Allessio Avenanti deckte auf, dass empathische Körperreaktionen – das Stillstellen der Hand, wenn wir sehen, dass jemand anderem Schmerz zugefügt wird – stärker ausfallen, wenn wir Menschen der eigenen Hautfarbe beobachten. Den voreiligen Schluss, man neige eben automatisch zu mehr Mitgefühl bei Menschen der eigenen Hautfarben-Gruppe, schloss Avenanti mit einer weiteren Versuchsbedingungen aus. Beobachteten die Probanden Menschen mit violetter Hautfarbe, lag das Empathie-Niveau ebenso hoch wie bei Menschen der eigenen Hautfarbe. Ein Vorteil der neuronalen Empathie-Messung ist, dass man sich nicht mehr ausschliesslich auf die Angaben der Versuchsteilnehmer verlassen muss. Jede Art der Selbstauskunft habe Grenzen, wenn es dabei um sozial Erwünschtes gehe, sagt Davis.

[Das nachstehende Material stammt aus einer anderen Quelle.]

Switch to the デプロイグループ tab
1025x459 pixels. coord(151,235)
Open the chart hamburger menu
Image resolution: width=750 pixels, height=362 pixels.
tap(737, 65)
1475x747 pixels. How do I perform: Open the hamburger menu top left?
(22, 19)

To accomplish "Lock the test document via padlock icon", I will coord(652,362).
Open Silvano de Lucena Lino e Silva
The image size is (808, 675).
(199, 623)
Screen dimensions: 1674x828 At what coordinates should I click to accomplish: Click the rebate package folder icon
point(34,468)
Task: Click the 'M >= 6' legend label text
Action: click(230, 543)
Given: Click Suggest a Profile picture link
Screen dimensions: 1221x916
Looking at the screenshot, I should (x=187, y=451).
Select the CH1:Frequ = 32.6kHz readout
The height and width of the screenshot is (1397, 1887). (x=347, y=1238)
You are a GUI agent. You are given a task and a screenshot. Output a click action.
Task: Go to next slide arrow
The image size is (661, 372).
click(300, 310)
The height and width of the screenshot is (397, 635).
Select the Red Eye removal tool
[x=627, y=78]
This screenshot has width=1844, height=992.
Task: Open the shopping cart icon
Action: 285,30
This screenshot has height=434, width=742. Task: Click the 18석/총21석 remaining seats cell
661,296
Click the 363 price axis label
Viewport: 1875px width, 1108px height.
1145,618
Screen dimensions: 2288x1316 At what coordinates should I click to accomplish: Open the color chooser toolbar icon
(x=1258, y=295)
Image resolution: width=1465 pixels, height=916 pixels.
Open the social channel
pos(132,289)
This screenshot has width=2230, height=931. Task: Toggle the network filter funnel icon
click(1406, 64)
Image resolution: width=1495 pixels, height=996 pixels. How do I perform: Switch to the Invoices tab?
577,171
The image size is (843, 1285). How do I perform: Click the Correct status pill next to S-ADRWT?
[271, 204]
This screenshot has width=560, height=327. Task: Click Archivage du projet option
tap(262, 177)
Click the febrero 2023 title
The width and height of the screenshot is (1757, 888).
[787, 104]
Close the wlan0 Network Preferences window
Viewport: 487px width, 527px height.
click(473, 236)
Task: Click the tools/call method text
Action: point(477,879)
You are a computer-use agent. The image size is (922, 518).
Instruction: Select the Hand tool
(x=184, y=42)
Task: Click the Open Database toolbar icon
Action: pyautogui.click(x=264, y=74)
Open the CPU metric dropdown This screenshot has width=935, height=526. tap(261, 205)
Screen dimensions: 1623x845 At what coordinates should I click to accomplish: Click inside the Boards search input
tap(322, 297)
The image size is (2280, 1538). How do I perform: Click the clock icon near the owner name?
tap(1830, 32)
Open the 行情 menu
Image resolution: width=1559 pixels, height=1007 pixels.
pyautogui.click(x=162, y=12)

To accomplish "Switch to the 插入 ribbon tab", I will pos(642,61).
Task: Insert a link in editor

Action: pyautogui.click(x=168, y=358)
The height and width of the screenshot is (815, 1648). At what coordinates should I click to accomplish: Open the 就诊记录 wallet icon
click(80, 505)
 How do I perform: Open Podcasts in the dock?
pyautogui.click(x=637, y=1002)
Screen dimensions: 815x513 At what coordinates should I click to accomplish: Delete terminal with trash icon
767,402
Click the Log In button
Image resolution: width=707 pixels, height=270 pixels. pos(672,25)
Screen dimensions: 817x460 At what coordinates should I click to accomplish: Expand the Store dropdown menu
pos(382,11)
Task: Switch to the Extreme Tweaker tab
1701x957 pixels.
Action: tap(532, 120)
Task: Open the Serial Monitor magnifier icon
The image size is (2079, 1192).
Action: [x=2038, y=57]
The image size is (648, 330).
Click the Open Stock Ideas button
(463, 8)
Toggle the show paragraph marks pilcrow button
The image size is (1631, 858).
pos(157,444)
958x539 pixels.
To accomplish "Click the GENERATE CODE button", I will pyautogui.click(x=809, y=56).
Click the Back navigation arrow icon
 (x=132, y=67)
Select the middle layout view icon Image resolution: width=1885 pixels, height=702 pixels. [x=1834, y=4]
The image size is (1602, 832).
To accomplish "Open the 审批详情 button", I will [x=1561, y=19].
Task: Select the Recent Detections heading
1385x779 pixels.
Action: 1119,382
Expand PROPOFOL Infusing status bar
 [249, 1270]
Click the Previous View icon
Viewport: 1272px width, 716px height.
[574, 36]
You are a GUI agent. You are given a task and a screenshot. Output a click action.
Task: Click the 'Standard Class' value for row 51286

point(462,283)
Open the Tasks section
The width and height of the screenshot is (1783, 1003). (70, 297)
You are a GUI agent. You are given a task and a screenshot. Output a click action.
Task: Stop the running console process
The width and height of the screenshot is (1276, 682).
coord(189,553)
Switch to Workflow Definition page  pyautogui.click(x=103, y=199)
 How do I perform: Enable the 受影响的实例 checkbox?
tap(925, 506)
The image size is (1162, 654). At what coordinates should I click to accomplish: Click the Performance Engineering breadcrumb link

Wir alle würden uns wahrscheinlich lieber etwas empathischer darstellen, als wir sind. Das scheint selbst für Schwerverbrecher zu gelten. Keysers beschreibt in seinem bald auf Deutsch erscheinenden Buch «The Empathic Brain» eine laufende fMRI-Studie aus seinem Institut. Seine Frage lautet: Sind Psychopathen vollkommen unempathisch? Die ersten Ergebnisse zeigen ein deutlich geringeres empathisches Mitschwingen bei Verbrechern mit einer psychopathischen Persönlichkeitsstörung. Fordert man die Probanden jedoch auf, sich ganz bewusst in den anderen hineinzuversetzen, finden die Forscher keinen Unterschied mehr in der Gehirnaktivität zu einer Vergleichsgruppe. Es scheint, als ob die Schwerverbrecher Empathie besitzen, sie jedoch nicht spontan anwenden.
Wie viel Empathie steckt in uns? Wie viel können wir sie über unser alltägliches Mass herunter oder herauf regulieren? Selbst bei Menschen mit stark eingeschränkter Empathie, etwa im Fall von Autismus, lässt sich das Verständnis für Gefühle ein Stück weit erlernen. «Empathie ist eine zu wenig genutzte Ressource», schreibt der britische Psychologe Simon Baron-Cohen in seinem gerade erschienen Buch «Zero Degrees of Empathy». Er plädiert dafür, Empathie gezielt zu schulen. Wie das in der Praxis aussehen könnte, erforschte Tania Singer kürzlich in einem Experiment. Versuchspersonen erhielten eine Schulung in der buddhistischen Meditationstechnik «Metta». Die Meditierenden sollten freundliche Gefühle gegenüber sich selbst, ihren Freunden und Feinden entwickeln. Tatsächlich zeigte die Trainingsgruppe einige Tage später im Test deutlich mehr Mitgefühl als eine untrainierte Vergleichsgruppe. Falls sich im Alltag von Institutionen das Mitgefühlstraining etablieren liesse, so die Wissenschafterin, könne es eine bedeutsame gesellschaftliche Wirkung entfalten.